二次創作小説(紙ほか)※倉庫ログ

Re: 薄桜鬼〜新選組の涙〜 ( No.62 )
日時: 2012/05/08 06:22
名前: カノン (ID: KjYpxfgY)



第3話「心の底〜音色〜」


女の人(以下少女)は悪夢にうなされていた。
目を開けると見えたのは窓から差し込む朝日と天井・・・・
ゆっくり体を起こすと周りを見渡した。
見たことのない部屋だ。
不意に横を見ると2匹の虎が座っていた。
2匹とも心配そうなまなざしで少女を見ている。
だいじょうぶだよ、と少女は2匹の虎に笑顔を向けて立ち上がった。
窓を開けるとまだつぼみの桜の木が見えた。
もう咲いてもいいころなのに、一輪も咲いてない。
春風が吹き、それのせいで少女の髪が揺らぐ。
「(咲けばきれいなのに・・・)」
少女はそう思うと柔らかな声で歌いだした。




この川の流れるが如く
穏やかに音色が聞こえる
吹く風が頬を撫でていく
懐かしい思い出が滲む


遙かなる空は
胸を裂くように
忘れかけた記憶を醒ます
溢れるは涙


白い桜の花の季節は
遠く夢の中にだけ
舞い散る花びらの囁いた
忘れられない言葉



☆★☆★☆★☆★☆★☆★



「総司、あの女をここに連れて来い」土方
土方は苛立ちながら言った。
まあ、無理もないだろう。
朝から原田・平助・新八の三人が魚の取り合いをしていたからだ。
沖田は何も言わずに薄く笑いながら部屋を出て行った。
ふと、外を見る。
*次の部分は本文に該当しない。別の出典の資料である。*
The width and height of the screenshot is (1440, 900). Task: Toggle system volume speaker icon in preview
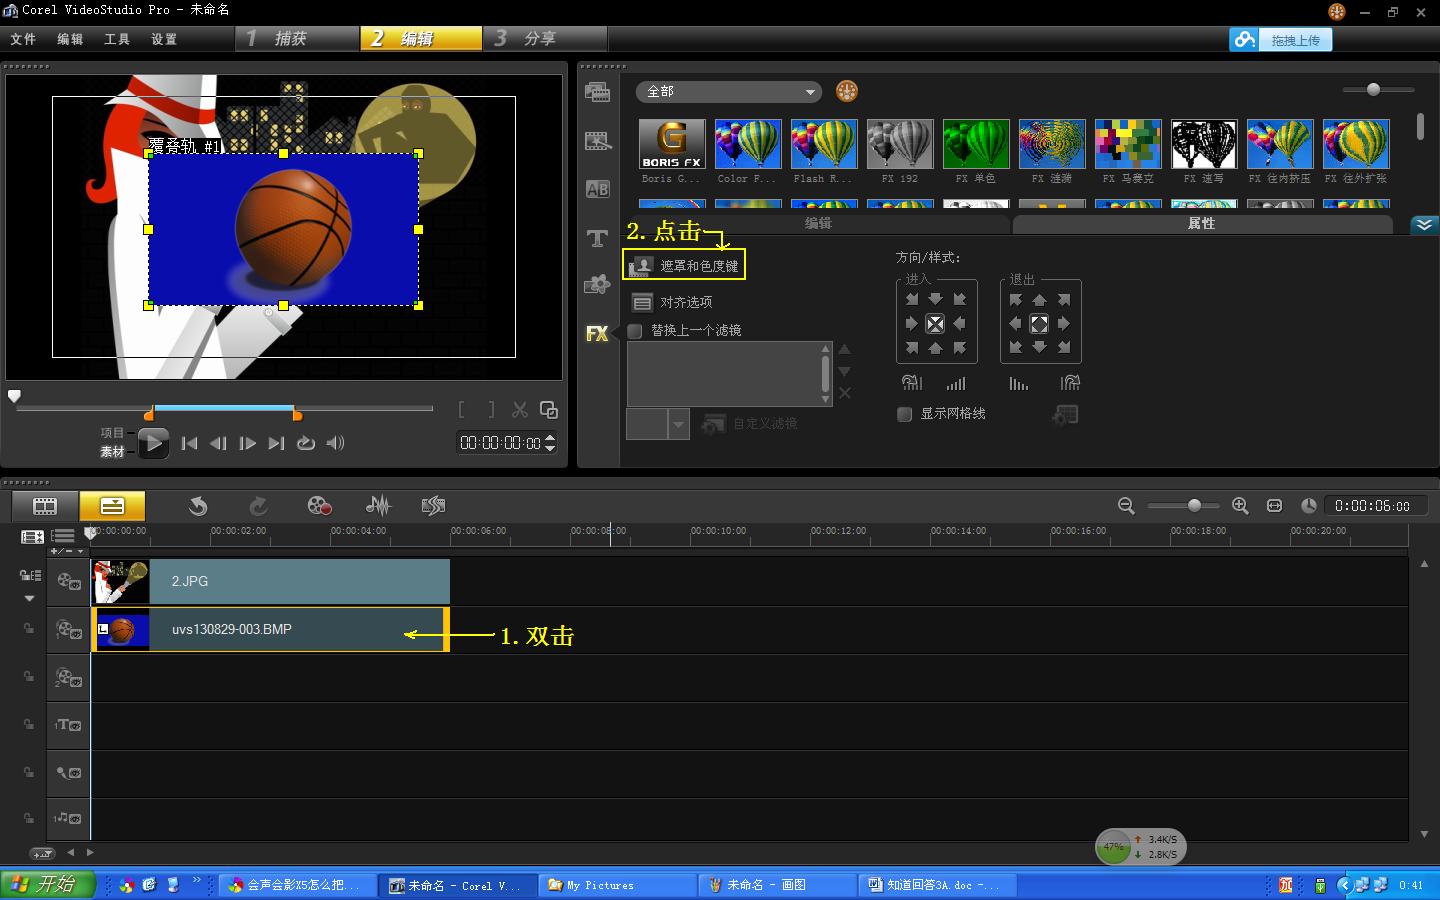point(335,443)
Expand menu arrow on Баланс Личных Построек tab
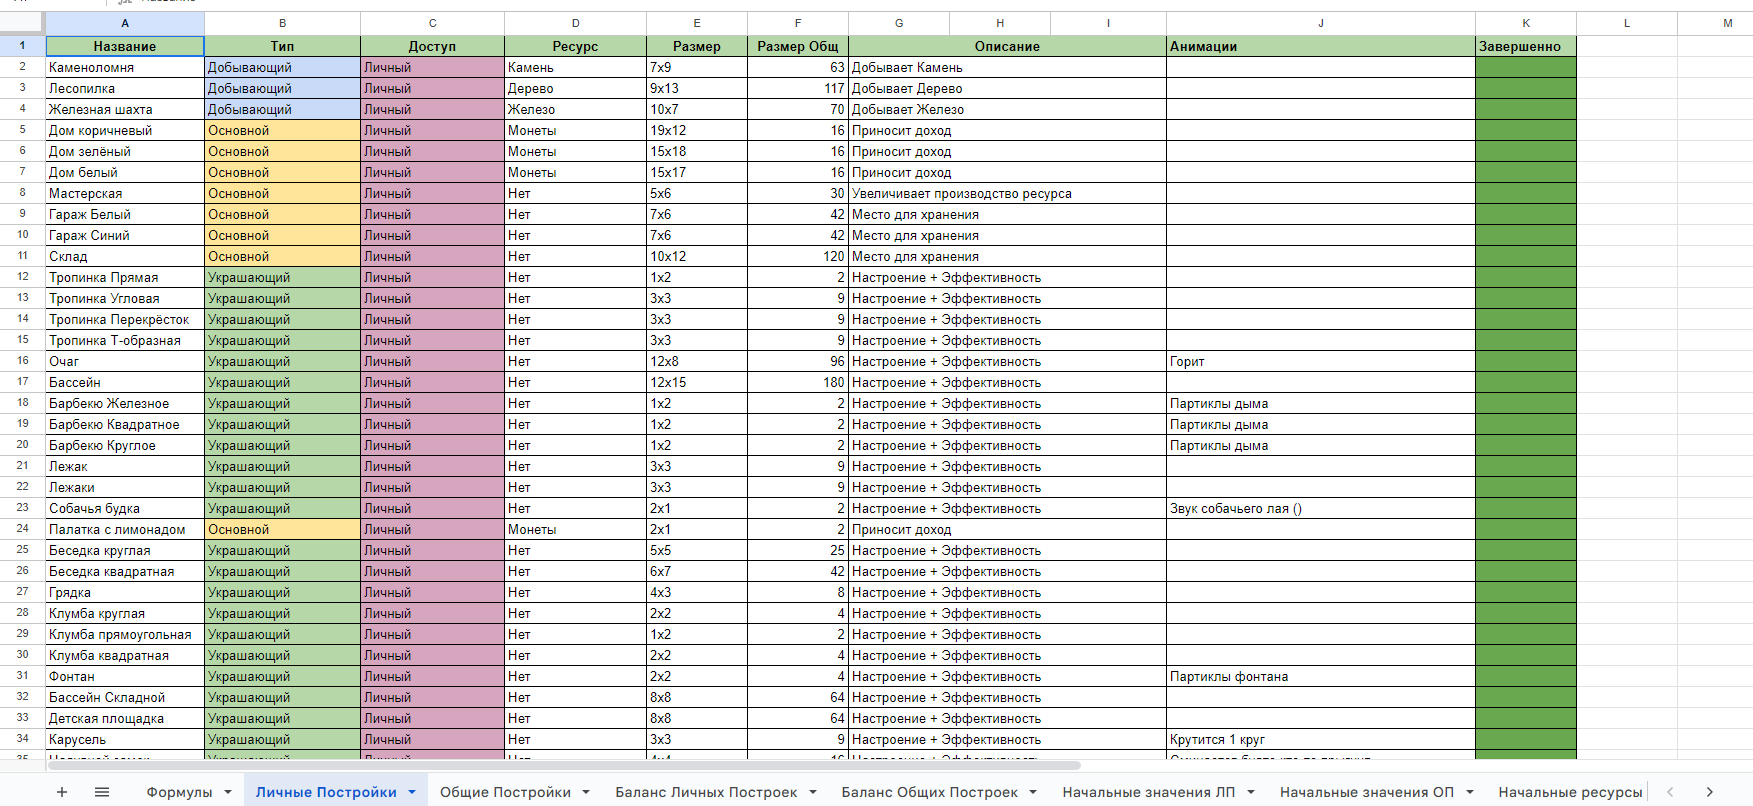The image size is (1753, 806). click(813, 792)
もう咲いていいはずの桜がまだ蕾のままだ。
「(咲けばきれいだと思うんだけどな・・・)」
自分でも珍しく思うが、すぐに歩き出した。
・・・・?
音が聞こえる。柔らかな・・・・声。




眠れない夜を一人きり
歩き出す ぬるい風の中
いたずらにはしゃいでいたまま
気がつけば思い出に変わる


月も雲隠れ
蒸し暑い日々の
消したい記憶も儚くは
止まらない涙




思わず立ち聞きをしてしまう。
その時、沖田の目の前をあれが通った。
そう、桜だ。
沖田の目の前を舞い散ったの方が正しいのかもしれない。
今まで蕾だったはずの桜が一斉に咲き始めた。





刻まれる時間は残酷に
ヒトを縛りつけ遊ぶ
青々と茂る桜の葉は
何も語りはしない


白い桜の花の季節は
遠く夢の中にだけ
舞い散る花びらの囁いた
忘れられない言葉







少女が歌い終わるころには、満開だった。